Author + information
- Brian D. Powell, MD∗ ()
- ↵∗Cardiovascular Division, Sanger Heart & Vascular Institute, 1001 Blythe Boulevard, Suite 300, Charlotte, North Carolina 28203
I appreciate the comments by Dr. Gasparini, and I agree with them. Regarding implantable cardioverter-defibrillator (ICD) programming in our study, one-half of the patients in the ALTITUDE Survival by Rhythm Study (1) were taken from the ALTITUDE REDUCES (Real World Evaluation of Dual-Zone ICD and CRT-D Programming Compared to Single-Zone Programming) study (2) population in which patients were retrospectively evaluated for incidence of shocks and mortality based on ICD programming. The annual incidence of shocks and pre-shock mortality were highest in patients programmed with single-zone ventricular fibrillation ≤170 beats/min (20.1% of patients received shocks; 2.5% mortality) or dual-zone ventricular tachycardia (VT) ≤170 beats/min (12.3% of patients received shocks; 2.0% mortality).
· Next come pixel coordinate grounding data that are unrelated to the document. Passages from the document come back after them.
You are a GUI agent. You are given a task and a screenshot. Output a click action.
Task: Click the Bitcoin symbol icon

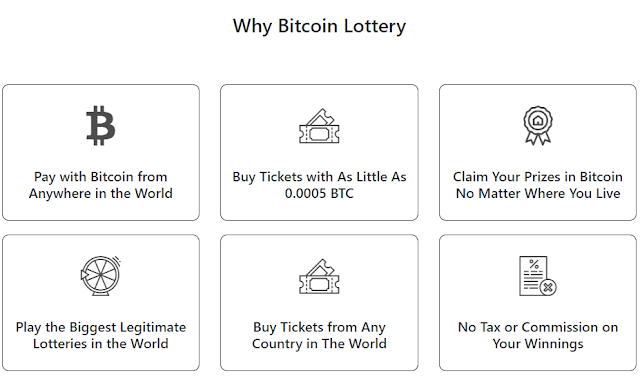[100, 125]
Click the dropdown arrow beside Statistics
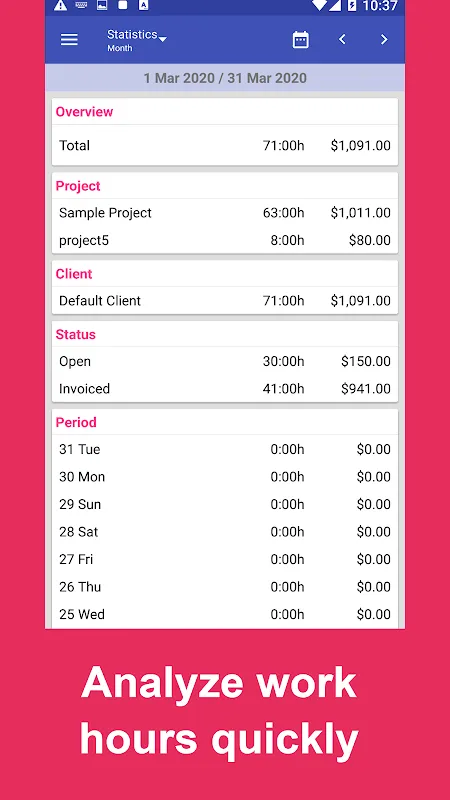 pos(163,39)
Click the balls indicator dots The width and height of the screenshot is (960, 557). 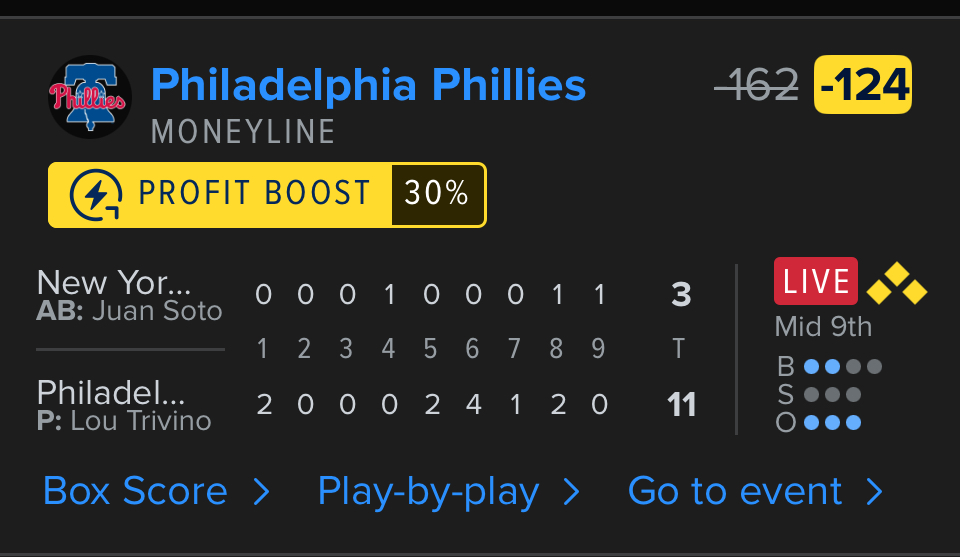pos(842,366)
The lowest annual incidence of shocks (5.5%) and pre-shock mortality (1.0%) was in the group programmed with dual-zone VT ≥200 beats/min. Because it was a retrospective study, we cannot know with certainty if the higher mortality in the groups with a lower programmed VT or ventricular fibrillation zone was related to ICD programming or if these patients were programmed with lower zones because of previous episodes of slower ventricular arrhythmias. Whether or not inappropriate antitachycardia pacing increases mortality is not completely known at this time. However, programming higher detection rates for primary prevention ICDs and/or using ICD discriminators to avoid inappropriate shocks and antitachycardia pacing seems appropriate based on recent studies.